▶ **GOAL OF THE EXERCISE**:
What you need to do is retype every entry exactly as written.

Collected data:
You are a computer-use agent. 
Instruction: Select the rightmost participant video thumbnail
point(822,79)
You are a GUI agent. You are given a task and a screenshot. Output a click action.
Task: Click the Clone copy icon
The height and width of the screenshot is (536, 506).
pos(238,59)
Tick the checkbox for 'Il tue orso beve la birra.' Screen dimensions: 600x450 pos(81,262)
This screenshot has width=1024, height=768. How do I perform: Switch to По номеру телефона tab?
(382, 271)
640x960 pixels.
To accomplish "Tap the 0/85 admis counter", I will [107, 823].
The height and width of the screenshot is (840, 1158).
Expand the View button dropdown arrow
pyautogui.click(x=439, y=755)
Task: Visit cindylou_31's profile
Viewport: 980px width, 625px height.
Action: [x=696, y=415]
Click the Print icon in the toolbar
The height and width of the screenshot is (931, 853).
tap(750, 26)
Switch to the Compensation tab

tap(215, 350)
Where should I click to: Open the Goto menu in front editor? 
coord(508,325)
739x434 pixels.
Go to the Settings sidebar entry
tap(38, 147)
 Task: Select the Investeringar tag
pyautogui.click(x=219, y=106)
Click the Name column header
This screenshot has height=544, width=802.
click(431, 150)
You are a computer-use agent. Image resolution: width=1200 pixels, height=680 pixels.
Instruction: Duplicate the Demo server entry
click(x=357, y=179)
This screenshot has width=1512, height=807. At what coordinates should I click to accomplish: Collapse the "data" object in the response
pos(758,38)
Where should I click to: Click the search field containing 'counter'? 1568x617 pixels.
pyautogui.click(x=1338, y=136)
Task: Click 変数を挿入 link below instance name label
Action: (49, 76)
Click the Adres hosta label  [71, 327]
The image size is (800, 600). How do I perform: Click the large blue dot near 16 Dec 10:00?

▶ **TASK RESPONSE**:
You are a computer-use agent. 
Instruction: Select the rightmost participant video thumbnail
point(822,79)
You are a GUI agent. You are given a task and a screenshot. Output a click action.
Task: Click the Clone copy icon
The height and width of the screenshot is (536, 506).
pos(238,59)
Tick the checkbox for 'Il tue orso beve la birra.' Screen dimensions: 600x450 pos(81,262)
This screenshot has width=1024, height=768. How do I perform: Switch to По номеру телефона tab?
(382, 271)
640x960 pixels.
To accomplish "Tap the 0/85 admis counter", I will [107, 823].
The height and width of the screenshot is (840, 1158).
Expand the View button dropdown arrow
pyautogui.click(x=439, y=755)
Task: Visit cindylou_31's profile
Viewport: 980px width, 625px height.
Action: [x=696, y=415]
Click the Print icon in the toolbar
The height and width of the screenshot is (931, 853).
tap(750, 26)
Switch to the Compensation tab

tap(215, 350)
Where should I click to: Open the Goto menu in front editor? 
coord(508,325)
739x434 pixels.
Go to the Settings sidebar entry
tap(38, 147)
 Task: Select the Investeringar tag
pyautogui.click(x=219, y=106)
Click the Name column header
This screenshot has height=544, width=802.
click(431, 150)
You are a computer-use agent. Image resolution: width=1200 pixels, height=680 pixels.
Instruction: Duplicate the Demo server entry
click(x=357, y=179)
This screenshot has width=1512, height=807. At what coordinates should I click to accomplish: Collapse the "data" object in the response
pos(758,38)
Where should I click to: Click the search field containing 'counter'? 1568x617 pixels.
pyautogui.click(x=1338, y=136)
Task: Click 変数を挿入 link below instance name label
Action: (49, 76)
Click the Adres hosta label  [71, 327]
The image size is (800, 600). How do I perform: Click the large blue dot near 16 Dec 10:00?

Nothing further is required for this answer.